I use several large data sets. Many are developed from nationally representative surveys, like the Health and Retirement Study and the National Health and Aging Trends study. These large studies include thousands of individuals and were designed to be representative of everybody in the United States. The data has quite a bit of depth and insight into personal experiences, and the data can be linked to administrative data through Medicaid and Medicare claims. We have been able to identify characteristics that are vulnerable to certain bad or good outcomes. We can also understand service use patterns.
However, even with large datasets, we can still get into sample size issues. If the population we want to study is not well represented in the data, we cannot perform rigorous analysis. So, I started shifting over to using Medicare data, which includes data on the health services use of millions of people, which provides the larger sample sizes we need. Admittedly, it was arduous to get access to the data, which requires a long application process to ensure the ethics and security of our research methods, but it has been worth it. Support from my NIH K award enabled me to initiate the process and gain access. We are now able to study medications, types of visits, and their links to demographics and outcomes. The Medicare data also allows us to examine national variation and state policy interventions, and outcomes. Recently, we have been looking at how organizational behaviors affect outcomes. The complexity of the data means I work with really strong biostatisticians.
What is especially meaningful to you about winning the Terrie Fox Wetle Rising Star Award?
Terrie Fox Wetle was the champion of multidisciplinary research. I appreciate AFAR placing value on such approaches, and this sentiment truly aligns with my values. I was honored to be selected to represent those ideals. It’s always lovely to be recognized by one’s peers and inspiring to keep going in my research efforts. I am very grateful to the folks who nominated me, whom I hold in high regard. I am in awe of joining a long line of amazing researchers, and I aspire to live up to their example.
How can we better bridge the areas of clinical care, research, and policy in regard to geriatric palliative care over the next decade?

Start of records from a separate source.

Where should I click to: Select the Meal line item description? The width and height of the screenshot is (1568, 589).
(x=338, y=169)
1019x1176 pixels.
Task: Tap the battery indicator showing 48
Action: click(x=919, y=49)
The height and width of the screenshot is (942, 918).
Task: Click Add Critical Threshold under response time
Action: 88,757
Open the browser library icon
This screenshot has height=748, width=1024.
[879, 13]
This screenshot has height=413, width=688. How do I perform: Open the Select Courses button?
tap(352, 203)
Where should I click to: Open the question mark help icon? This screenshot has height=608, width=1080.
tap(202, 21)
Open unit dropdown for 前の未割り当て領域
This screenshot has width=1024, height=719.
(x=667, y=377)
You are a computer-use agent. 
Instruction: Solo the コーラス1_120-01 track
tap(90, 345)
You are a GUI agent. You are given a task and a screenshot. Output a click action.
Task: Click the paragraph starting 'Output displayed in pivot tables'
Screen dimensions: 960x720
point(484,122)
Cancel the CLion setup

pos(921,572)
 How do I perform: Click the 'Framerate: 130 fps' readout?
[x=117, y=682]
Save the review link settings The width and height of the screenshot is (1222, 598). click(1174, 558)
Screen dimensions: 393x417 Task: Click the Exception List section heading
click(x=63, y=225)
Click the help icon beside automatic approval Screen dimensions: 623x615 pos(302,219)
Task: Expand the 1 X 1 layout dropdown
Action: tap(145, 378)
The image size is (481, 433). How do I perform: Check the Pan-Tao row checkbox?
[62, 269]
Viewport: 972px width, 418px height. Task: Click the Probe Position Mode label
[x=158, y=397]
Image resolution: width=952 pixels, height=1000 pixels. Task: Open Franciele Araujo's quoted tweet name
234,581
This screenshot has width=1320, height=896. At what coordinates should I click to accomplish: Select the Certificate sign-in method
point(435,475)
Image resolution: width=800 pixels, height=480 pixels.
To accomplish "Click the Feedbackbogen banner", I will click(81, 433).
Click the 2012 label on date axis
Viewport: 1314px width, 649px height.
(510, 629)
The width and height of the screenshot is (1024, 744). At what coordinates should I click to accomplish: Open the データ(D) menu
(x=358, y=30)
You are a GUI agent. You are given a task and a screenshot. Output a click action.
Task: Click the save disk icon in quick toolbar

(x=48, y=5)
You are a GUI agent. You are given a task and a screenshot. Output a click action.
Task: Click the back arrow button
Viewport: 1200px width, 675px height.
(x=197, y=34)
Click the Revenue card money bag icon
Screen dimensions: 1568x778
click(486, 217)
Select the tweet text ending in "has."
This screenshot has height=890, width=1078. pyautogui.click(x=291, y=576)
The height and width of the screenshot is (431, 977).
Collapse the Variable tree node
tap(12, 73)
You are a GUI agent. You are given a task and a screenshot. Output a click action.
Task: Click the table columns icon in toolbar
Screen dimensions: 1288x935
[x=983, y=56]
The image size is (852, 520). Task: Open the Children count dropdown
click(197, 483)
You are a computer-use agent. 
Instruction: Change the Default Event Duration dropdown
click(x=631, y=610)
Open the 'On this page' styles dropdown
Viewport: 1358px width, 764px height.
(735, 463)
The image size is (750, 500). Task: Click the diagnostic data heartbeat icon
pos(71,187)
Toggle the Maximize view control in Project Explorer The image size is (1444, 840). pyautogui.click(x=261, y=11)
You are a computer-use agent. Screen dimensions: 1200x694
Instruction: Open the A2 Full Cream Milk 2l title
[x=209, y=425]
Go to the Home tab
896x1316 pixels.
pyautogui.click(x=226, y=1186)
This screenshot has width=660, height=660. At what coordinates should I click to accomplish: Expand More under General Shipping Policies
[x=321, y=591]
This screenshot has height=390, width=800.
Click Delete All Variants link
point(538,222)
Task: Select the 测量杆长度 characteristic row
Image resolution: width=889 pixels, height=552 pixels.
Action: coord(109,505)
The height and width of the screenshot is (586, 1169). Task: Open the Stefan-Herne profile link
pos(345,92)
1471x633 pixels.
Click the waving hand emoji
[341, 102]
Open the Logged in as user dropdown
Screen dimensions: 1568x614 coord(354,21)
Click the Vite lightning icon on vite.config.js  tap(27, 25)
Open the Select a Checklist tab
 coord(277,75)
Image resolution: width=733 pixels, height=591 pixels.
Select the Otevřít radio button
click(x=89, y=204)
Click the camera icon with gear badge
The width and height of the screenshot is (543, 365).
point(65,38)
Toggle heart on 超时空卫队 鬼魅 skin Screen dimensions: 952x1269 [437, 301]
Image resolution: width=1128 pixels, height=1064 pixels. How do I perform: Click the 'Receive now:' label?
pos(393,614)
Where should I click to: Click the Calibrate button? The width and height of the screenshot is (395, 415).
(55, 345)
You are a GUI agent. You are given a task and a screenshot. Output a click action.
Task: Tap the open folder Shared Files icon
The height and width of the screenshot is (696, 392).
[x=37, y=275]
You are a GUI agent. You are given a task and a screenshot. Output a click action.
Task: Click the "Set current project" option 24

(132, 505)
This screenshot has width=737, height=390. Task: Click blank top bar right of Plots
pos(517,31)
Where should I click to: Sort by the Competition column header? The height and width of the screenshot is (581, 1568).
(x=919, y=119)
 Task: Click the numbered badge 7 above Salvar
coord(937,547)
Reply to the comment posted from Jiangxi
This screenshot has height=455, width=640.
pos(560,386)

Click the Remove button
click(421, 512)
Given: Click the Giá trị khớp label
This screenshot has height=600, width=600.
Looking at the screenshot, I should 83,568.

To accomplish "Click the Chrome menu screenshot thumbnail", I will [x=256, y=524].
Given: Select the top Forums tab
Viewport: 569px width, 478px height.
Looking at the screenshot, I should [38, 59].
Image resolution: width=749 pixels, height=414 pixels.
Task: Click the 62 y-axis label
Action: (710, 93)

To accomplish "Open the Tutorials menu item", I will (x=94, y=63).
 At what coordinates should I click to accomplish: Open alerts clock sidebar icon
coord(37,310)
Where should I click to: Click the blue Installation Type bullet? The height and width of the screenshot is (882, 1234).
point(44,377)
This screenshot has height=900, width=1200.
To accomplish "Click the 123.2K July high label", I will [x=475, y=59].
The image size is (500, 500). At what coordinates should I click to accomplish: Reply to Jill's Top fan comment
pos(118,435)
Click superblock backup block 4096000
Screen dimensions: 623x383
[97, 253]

In terms of bridging research and policy, I think we need a much better understanding of what is happening right now. We have a large population in the US that includes significant geographic variation. When looking at hospice and palliative care, there is a wide range in terms of services, availability, and accessibility. Profit-driven entities have certainly impacted care and outcomes. Thus, we are focused on studying what those impacts are. We will ideally have new and efficient tools to rapidly determine what works and what doesn’t for each type of patient. Once we have the information and data, we will have to dedicate time and resources to clearly communicate the findings to the policy decision makers and to the public.
My current vision is to develop a description of hospice and palliative care markets that exist across the country. Anyone could go to a website and look at each county and know the characteristics of that market, so that we can identify care deserts and poorly performing counties. This would allow us to better allocate resources. Regulators could then adjust policy based on evidence to ensure better outcomes. Ideally, this creates a positive feedback loop. The Medicare data feeds the model and allows for continuous updates, research can be done to identify causative relationships, and that research can provide guidance for policy and resource allocation, which can be continuously adjusted with time. It creates a circle: research feeds conclusions, which feeds policy, which feeds care, which feeds future research.